◆ PAGE EXTRACT:
....

Symbol of Nazi Germany

Other names:

The Nazi eagle.


The eagle is a very common heraldic symbol worldwide. It symbolizes immortality, courage, foresight, and strength.


Various images of eagles appear on the coats of arms of modern-day Austria, Albania, Iceland, Romania, the Czech Republic, and other countries, as well as on the coat of arms of the pre-war German Empire. An eagle looking over its left wing with a swastika in its claws was the emblem of the Nazi Party that ruled Germany under Adolf Hitler (the Nationalsozialistische Deutsche Arbeiterpartei — NSDAP). In Ukrainian, the Nazi Party is known as the National Socialist Workers' Party of Germany (Natisonal-sotsialistychna robitnicha partiia Nimechchyny), and is abbreviated as NSRPN.

....

◆ THE DATA:
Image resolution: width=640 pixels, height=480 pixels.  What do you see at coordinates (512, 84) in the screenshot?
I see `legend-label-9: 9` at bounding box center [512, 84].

....

◆ WORK INSTRUCTION 1:
Rewrite the stretch of the text on the symbol of Nazi Germany from "The Nazi eagle." through "abbreviated as NSRPN.", putting "bravery" in place of "courage".
◆ WORK INSTRUCTION 2:
In the text on the symbol of Nazi Germany, what does the eagle on the Nazi Party emblem hold in its claws?
The listing is separate material and stands apart from the text on the symbol of Nazi Germany.

◆ ANSWER AREA 1:
The Nazi eagle.


The eagle is a very common heraldic symbol worldwide. It symbolizes immortality, bravery, foresight, and strength.


Various images of eagles appear on the coats of arms of modern-day Austria, Albania, Iceland, Romania, the Czech Republic, and other countries, as well as on the coat of arms of the pre-war German Empire. An eagle looking over its left wing with a swastika in its claws was the emblem of the Nazi Party that ruled Germany under Adolf Hitler (the Nationalsozialistische Deutsche Arbeiterpartei — NSDAP). In Ukrainian, the Nazi Party is known as the National Socialist Workers' Party of Germany (Natisonal-sotsialistychna robitnicha partiia Nimechchyny), and is abbreviated as NSRPN.

◆ ANSWER AREA 2:
A swastika.